What a shame

What a shame

KANAT ATKAYA

I think N.Ç. does not believe in justice anymore. I do not either; that makes two of us. If I ask: “Are there any others who do not believe?” I am sure there will be many hands up. I cannot make an estimate as to how many people we would reach. But I know the dimension of the support that the Oct. 9 article titled “We are men” received. In this respect, I am sure we are quite a crowd.

N.Ç. is our child who, in 2002 while she was 13, was “marketed” in the southeastern town of Mardin to 26 people from the “civilian and military administration.” When she complained, they told the 13-year-old girl, “You have slept with them knowingly.” Those who said this were not limited to 26 people; those who defended them and the panel of judges who listened to them seconded that view.

Charges were rejected, arrests were ended, sentences were reduced; those who were released were able to re-establish their positions in the administration. The case reached this day crawling slowly. And it stopped at that place where it had finally crawled into: The Supreme Court of Appeals also said, “Yes, N.Ç. has acted knowingly.”

Do you remember the court proceedings, minutes of the statements and the case file? I also do not remember; I went into the archives to look. Whoever is able to stand it, with a strong heart and stomach, should find the case file and read it.

Actually, there is no need to find the file; with a little effort, it can be reached over the Internet, at least a part of it: It stands there in the cyber world as it is, both N.Ç.’s and the defendants’ statements. There were those who said “I am incompetent” during the interrogation to “get away with it,” and those who said “I actually was very sorry for her, but…”

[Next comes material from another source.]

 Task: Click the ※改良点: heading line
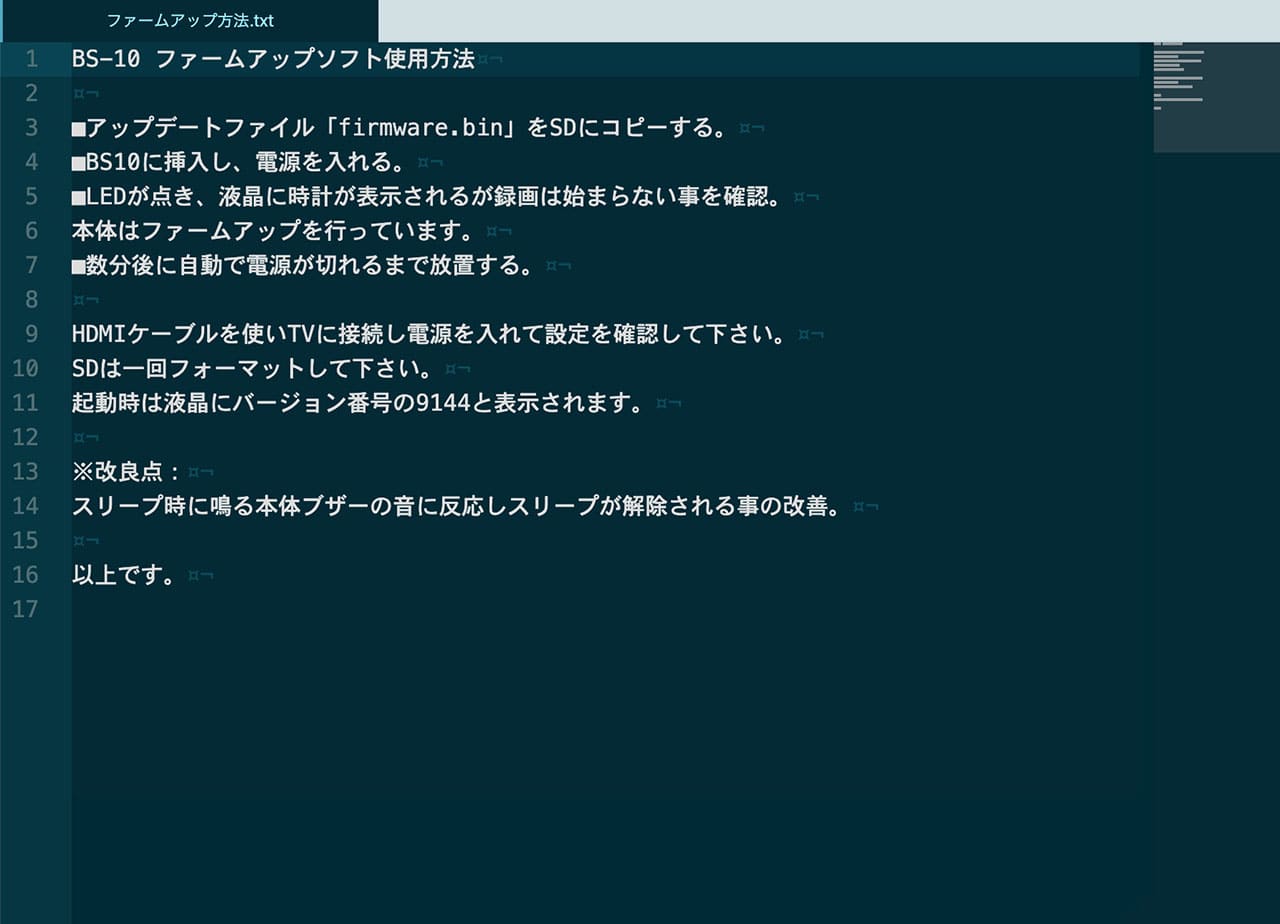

Especially to be able to read what N.Ç. was saying, you need to have a very strong heart, to have all your nerves removed and to have a cast-iron stomach. I say that you need a strong stomach, heart and mind to read; I believe those who have committed the action must have had neither stomach nor conscious.

I am sure N.Ç. does not believe in justice anymore. I do not either. Well, what about the conscious of society? Well, then what about divine justice? What a shame!

Kanat Atkaya is a columnist for Daily Hürriyet in which this piece appeared Nov. 3. It was translated into English by the Daily News staff.